This is probably not so but I keep thinking that the reason the Republican Health Care Bill is so utterly terrible is so Donald Trump can step in and say, "Wait! I promised the American people we would not cut Medicaid and that everyone will have great, affordable healthcare and I cannot allow this!"
Then they'll improve it a little. Instead of being really, really, really, really bad, it will just be really, really, really bad. They'll still cut Medicaid but maybe by a few million less. Trump will then proclaim it a great bill that fulfills all his promises and he, of course, is a hero…and a lot of people will believe this when he signs the damned thing. We're actually to the point in this country when they might be able to get away with this for a while.
As he expected, John Oliver is being sued by the main coal mining company that he blasted in this week's episode of Last Week Tonight. You can read the complaint here and while I'm no lawyer, it does seem written by an attorney who was thinking, "This'll never stand up but the old man is furious, he wants it done and I'm being paid well so…" It sounds like the complaint Trump's lawyers whipped up when Bill Maher suggested Trump's father was an orangutan.
I just looked up that suit, by the way, because I wasn't sure if it was an orangutan or a baboon. It was an orangutan but I noticed this in the articles about the suit being dropped: "Michael Cohen, a lawyer for Trump, is playing down the move, saying 'the lawsuit was temporarily withdrawn to be amended and refiled at a later date.'" I believe that's lawyer-talk for "We had a losing case but we don't want to admit it."
Back to Mr. Oliver and the Coal Baron: Good for John Oliver. More journalists — and that's what he is, no matter how he professes to be just a comedian — should be doing stories that make big companies angry enough to file lawsuits. And I'm surprised they didn't directly sue the guy in the squirrel suit.
Comic-Con International is now less than a month away. Please do not ask me if I can get you passes, no matter how many terminally-ill children you promised.
Also do not ask me if I can help you get some panel added to the schedule. That ship has sailed. Invariably though, I hear from someone days before the con who wants to know how they can get a big room to promote their latest project. The program guides have already been printed and they just now realized the utter necessity of doing a panel, preferably in one of the larger halls on Saturday afternoon.
I will be on or hosting 13-14 panels, several of them about Jack Kirby. When you add in planned meals with friends and business associates, business meetings, interviews, presenting the Bill Finger Award, signing copies of the new edition of Kirby, King of Comics and other obligations, my personal schedule for the 4.5 days (including Preview Night) is at 25 items.

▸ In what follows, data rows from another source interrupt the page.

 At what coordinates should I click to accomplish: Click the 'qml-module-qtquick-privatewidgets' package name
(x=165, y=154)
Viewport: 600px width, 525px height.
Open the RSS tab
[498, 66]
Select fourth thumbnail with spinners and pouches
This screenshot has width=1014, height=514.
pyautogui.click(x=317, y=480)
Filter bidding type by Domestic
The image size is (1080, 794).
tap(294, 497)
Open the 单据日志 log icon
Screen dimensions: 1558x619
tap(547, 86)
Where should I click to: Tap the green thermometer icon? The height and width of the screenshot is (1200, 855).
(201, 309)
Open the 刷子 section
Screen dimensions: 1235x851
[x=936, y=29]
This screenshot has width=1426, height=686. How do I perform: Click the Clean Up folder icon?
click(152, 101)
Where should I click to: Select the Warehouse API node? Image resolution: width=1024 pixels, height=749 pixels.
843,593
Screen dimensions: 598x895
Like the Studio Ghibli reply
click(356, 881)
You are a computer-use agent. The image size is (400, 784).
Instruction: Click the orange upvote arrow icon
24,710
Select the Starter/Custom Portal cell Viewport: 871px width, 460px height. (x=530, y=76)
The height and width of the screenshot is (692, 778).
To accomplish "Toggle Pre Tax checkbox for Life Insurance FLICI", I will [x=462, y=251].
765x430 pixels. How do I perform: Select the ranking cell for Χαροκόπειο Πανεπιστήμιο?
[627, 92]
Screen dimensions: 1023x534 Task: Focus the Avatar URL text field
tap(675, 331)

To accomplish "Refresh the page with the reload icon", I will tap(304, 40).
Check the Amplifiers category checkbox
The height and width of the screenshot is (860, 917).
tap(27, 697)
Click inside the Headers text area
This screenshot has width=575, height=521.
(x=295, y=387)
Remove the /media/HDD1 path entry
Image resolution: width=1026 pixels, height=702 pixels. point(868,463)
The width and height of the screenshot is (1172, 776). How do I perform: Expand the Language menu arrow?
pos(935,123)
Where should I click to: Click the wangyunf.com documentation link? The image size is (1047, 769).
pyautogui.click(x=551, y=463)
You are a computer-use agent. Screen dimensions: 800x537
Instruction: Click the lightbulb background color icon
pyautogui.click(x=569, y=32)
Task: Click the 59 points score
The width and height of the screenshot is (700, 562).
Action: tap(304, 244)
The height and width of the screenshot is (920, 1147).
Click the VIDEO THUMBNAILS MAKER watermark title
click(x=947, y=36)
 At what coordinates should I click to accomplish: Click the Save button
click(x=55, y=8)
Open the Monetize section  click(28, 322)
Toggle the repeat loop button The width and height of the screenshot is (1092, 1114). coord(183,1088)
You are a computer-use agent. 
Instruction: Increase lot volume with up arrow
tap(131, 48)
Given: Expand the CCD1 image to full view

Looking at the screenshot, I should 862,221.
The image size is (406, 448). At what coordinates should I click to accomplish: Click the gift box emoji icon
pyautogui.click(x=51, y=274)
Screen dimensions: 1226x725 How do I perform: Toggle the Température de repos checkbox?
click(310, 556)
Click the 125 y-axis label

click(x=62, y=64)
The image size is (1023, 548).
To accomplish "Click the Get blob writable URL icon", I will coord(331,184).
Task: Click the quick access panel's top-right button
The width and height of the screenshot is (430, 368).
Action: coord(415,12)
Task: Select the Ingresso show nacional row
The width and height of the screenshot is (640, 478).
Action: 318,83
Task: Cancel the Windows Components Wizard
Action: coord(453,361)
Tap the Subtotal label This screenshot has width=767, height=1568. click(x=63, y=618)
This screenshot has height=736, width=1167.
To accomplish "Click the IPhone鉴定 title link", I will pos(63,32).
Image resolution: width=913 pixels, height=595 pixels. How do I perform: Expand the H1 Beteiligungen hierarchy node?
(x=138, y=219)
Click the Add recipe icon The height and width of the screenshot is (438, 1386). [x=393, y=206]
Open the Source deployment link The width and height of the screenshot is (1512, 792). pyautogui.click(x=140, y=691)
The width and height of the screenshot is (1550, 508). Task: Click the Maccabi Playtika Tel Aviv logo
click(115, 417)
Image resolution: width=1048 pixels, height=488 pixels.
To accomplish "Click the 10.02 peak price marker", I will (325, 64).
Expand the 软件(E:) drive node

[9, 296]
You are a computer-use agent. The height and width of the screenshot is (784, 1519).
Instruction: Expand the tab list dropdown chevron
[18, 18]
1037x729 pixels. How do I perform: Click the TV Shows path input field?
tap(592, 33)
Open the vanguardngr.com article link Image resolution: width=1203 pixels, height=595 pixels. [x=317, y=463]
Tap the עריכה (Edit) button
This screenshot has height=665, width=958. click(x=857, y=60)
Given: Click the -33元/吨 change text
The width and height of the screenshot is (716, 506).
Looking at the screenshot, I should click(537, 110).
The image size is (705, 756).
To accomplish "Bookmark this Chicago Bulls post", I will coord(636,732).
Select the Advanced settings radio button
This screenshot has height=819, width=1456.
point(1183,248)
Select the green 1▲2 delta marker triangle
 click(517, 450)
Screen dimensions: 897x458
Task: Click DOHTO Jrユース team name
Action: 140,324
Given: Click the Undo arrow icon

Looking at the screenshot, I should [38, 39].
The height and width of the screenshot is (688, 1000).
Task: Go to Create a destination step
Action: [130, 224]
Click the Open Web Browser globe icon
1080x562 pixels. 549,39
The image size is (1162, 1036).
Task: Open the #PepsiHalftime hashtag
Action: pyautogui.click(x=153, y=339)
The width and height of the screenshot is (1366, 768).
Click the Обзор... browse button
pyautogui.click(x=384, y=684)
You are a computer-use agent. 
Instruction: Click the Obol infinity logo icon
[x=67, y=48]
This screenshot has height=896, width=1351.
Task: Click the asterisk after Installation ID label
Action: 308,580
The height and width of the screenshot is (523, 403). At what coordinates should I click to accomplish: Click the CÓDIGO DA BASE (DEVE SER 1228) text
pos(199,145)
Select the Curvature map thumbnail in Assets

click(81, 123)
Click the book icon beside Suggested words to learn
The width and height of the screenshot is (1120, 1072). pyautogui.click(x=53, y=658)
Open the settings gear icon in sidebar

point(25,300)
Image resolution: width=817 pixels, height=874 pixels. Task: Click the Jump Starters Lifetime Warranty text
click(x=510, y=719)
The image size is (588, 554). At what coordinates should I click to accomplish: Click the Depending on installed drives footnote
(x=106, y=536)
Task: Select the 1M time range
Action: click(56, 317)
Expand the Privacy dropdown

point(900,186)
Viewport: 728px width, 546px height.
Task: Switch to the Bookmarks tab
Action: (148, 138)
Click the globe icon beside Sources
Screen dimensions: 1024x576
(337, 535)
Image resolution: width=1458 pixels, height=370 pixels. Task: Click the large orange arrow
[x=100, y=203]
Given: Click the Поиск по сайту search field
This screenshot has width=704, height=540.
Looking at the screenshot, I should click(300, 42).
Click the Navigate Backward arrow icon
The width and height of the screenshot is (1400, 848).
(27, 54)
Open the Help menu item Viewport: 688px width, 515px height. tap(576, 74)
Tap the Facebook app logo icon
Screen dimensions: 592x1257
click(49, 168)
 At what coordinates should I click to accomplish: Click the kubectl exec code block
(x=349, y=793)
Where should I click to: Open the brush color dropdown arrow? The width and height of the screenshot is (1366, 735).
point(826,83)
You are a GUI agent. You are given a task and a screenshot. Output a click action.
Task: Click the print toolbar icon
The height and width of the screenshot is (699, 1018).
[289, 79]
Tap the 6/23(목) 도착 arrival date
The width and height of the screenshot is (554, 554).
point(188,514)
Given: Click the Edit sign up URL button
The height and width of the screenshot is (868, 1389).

If I can figure out when to add "Sleep" somewhere in there, it will be at 26.
The full Programming Schedule will be online for your inspection two weeks before the con. We're not supposed to reveal a lot before then but folks keep writing me to ask if there'll be some sort of memorial for my beloved Carolyn Kelly. There will be a panel about her, her father and her father's possum on Friday morning at 10:30.